Furthermore, an evaporator unit may comprise a single section, or
two or more sections which may be connected in series or in
parallel.
[0017] The method according to the invention is related to control
of the supply of refrigerant to a single evaporator, via the
corresponding expansion valve. However, this evaporator may very
well be arranged in a vapour compression system comprising one or
more additional evaporators, in which case the supply of
refrigerant to these additional evaporators is controlled
separately.
[0018] According to the method of the invention a system
identification phase is first initiated. During the system
identification phase an opening degree of the expansion valve is
alternatingly increased and decreased, i.e. the opening degree of
the expansion valve is modulated or pulsated. In the present
context the term `system identification phase` should be
interpreted to mean a time period, in which various characteristics
of the vapour compression system, such as dynamics of the vapour
compression system, can be identified, in order to take such
characteristics into account when operating the vapour compression
system.
[0019] During the system identification phase, a temperature,
S.sub.2, of refrigerant leaving the evaporator, and a temperature,
S.sub.4, of air flowing across the evaporator, at a position where
the air is flowing away from the evaporator, are monitored. The
temperature, S.sub.2, is related to the superheat of the
refrigerant leaving the evaporator. The temperature, S.sub.4, is a
temperature of air flowing across the evaporator after heat
exchange has taken place with refrigerant flowing through the
evaporator, i.e. the air has been cooled by the evaporator.

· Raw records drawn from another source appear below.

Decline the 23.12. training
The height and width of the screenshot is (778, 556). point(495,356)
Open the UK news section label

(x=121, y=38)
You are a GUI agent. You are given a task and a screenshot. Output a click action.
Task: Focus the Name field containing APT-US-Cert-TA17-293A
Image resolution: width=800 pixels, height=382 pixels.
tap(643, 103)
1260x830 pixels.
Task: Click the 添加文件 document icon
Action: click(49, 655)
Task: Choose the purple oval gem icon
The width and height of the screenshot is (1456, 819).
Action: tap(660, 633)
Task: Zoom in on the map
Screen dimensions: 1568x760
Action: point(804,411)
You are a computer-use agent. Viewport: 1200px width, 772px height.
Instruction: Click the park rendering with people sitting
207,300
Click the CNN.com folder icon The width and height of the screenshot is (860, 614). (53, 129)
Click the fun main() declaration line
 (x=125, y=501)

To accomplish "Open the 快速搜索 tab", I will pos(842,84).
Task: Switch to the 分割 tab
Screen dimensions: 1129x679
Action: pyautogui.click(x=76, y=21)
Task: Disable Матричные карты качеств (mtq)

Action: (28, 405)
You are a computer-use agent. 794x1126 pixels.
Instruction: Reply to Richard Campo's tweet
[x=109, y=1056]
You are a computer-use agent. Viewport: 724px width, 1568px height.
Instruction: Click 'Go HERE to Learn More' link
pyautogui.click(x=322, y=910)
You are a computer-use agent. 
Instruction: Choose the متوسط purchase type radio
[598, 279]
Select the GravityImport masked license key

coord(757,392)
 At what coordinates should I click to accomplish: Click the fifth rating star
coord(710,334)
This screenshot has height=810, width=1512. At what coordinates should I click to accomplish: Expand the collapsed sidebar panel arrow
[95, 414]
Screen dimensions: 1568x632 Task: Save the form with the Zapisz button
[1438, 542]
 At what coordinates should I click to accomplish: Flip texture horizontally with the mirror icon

Accordingly, the temperature, S.sub.4, reflects a temperature
prevailing in a refrigerated volume, as well as the instantaneous
cooling power of the evaporator, since a high cooling power will
reduce this temperature.
[0020] The temperatures, S.sub.2 and S.sub.4, may, e.g., be
measured by means of temperature sensors arranged at appropriate
positions.
[0021] Based on the monitored temperatures, S.sub.2 and S.sub.4, a
maximum temperature difference, (S.sub.4-S.sub.2).sub.max, between
the monitored temperatures is determined. The alternating increases
and decreases of the opening degree of the expansion valve during
the system identification phase causes the monitored temperatures
to alternatingly increase and decrease. However, the variations in
the temperature, S.sub.2, of refrigerant leaving the evaporator are
expected to be larger than the variations in the temperature,
S.sub.4, of air flowing across the evaporator. Thereby the
difference between the monitored temperatures, S.sub.2 and S.sub.4,
varies across a period of increasing and decreasing the opening
degree of the expansion valve. For each period, the maximum
difference between the monitored temperatures is determined.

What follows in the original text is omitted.